I was sceptical about the performance of torch.gather
so I searched for similar questions with numpy and found this post.
Similar solution from NumPy to Pytorch
I took the solution from @Andy L and translated it into pytorch. However, take it with a grain of salt, because I don't know how the strides work:
from numpy.lib.stride_tricks import as_strided
# NumPy solution:
def custom_roll(arr, r_tup):
m = np.asarray(r_tup)
arr_roll = arr[:, [*range(arr.shape[1]),*range(arr.shape[1]-1)]].copy() #need `copy`
#print(arr_roll)
strd_0, strd_1 = arr_roll.strides
#print(strd_0, strd_1)
n = arr.shape[1]
result = as_strided(arr_roll, (*arr.shape, n), (strd_0 ,strd_1, strd_1))
return result[np.arange(arr.shape[0]), (n-m)%n]
# Translated to PyTorch
def pcustom_roll(arr, r_tup):
m = torch.tensor(r_tup)
arr_roll = arr[:, [*range(arr.shape[1]),*range(arr.shape[1]-1)]].clone() #need `copy`
#print(arr_roll)
strd_0, strd_1 = arr_roll.stride()
#print(strd_0, strd_1)
n = arr.shape[1]
result = torch.as_strided(arr_roll, (*arr.shape, n), (strd_0 ,strd_1, strd_1))
return result[torch.arange(arr.shape[0]), (n-m)%n]
Here is also the solution from @Daniel M as plug and play.
def roll_by_gather(mat,dim, shifts: torch.LongTensor):
# assumes 2D array
n_rows, n_cols = mat.shape
if dim==0:
#print(mat)
arange1 = torch.arange(n_rows).view((n_rows, 1)).repeat((1, n_cols))
#print(arange1)
arange2 = (arange1 - shifts) % n_rows
#print(arange2)
return torch.gather(mat, 0, arange2)
elif dim==1:
arange1 = torch.arange(n_cols).view(( 1,n_cols)).repeat((n_rows,1))
#print(arange1)
arange2 = (arange1 - shifts) % n_cols
#print(arange2)

◆ EXCERPTED RECORDS
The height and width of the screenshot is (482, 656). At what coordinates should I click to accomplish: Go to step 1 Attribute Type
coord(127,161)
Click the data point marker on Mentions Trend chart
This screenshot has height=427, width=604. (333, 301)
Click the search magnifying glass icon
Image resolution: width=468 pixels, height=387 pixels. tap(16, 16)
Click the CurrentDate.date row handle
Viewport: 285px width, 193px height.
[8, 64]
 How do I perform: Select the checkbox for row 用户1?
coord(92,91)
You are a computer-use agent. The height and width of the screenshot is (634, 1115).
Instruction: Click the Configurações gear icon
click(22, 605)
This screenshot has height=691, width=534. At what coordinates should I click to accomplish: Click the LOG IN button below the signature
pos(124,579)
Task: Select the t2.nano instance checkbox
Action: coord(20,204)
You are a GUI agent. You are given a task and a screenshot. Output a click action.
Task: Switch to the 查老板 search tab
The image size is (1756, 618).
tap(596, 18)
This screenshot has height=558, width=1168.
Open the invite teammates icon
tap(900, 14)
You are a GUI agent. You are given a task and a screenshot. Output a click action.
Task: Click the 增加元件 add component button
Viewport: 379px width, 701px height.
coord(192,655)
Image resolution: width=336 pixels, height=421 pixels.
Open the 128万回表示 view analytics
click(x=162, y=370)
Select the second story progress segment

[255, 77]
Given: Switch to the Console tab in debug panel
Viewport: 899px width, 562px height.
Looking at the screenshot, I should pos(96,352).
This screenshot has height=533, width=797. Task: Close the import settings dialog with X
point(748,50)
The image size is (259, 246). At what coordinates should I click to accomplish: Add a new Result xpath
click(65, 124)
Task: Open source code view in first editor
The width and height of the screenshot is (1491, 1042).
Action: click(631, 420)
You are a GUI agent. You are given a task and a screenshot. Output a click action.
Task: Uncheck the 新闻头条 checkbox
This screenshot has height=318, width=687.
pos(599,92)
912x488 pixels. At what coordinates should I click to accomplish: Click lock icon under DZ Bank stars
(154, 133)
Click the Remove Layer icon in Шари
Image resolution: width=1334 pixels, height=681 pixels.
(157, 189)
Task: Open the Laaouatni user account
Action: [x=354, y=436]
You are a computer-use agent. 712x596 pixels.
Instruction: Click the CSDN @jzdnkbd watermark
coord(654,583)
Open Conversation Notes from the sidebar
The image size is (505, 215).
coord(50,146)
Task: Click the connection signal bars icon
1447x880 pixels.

◆ WRITTEN PROBLEM 1
In the post about rolling array rows with NumPy and PyTorch, whose solution did the writer translate into PyTorch?
◆ WRITTEN PROBLEM 2
Go on with the post about rolling array rows in PyTorch from the point where it stops.

◆ RIGHT ANSWER 1
The solution from @Andy L.

◆ RIGHT ANSWER 2
return torch.gather(mat, 1, arange2)
Benchmarking
First, I ran the methods on CPU.
Surprisingly, the gather
solution from above is the fastest:
n_cols = 10000
n_rows = 100
shifts = torch.randint(-100,100,size=[n_rows,1])
data = torch.arange(n_rows*n_cols).reshape(n_rows,n_cols)
npdata = np.arange(n_rows*n_cols).reshape(n_rows,n_cols)
npshifts = shifts.numpy()
%timeit roll_by_gather(data,1,shifts)
%timeit pcustom_roll(data,shifts)
%timeit custom_roll(npdata,npshifts)
>> 2.41 ms ± 68.2 µs per loop (mean ± std. dev. of 7 runs, 100 loops each)
>> 90.4 ms ± 882 µs per loop (mean ± std. dev. of 7 runs, 10 loops each)
>> 247 ms ± 6.08 ms per loop (mean ± std. dev. of 7 runs, 1 loop each)
Running the code on GPU shows similar results:
%timeit roll_by_gather(data,shifts)
%timeit pcustom_roll(data,shifts)
131 µs ± 6.79 ns per loop (mean ± std. dev. of 7 runs, 10000 loops each)
3.29 ms ± 46.8 µs per loop (mean ± std. dev. of 7 runs, 100 loops each)
(Note: You need torch.arange(...,device='cuda:0')
within the roll_by_gather
method)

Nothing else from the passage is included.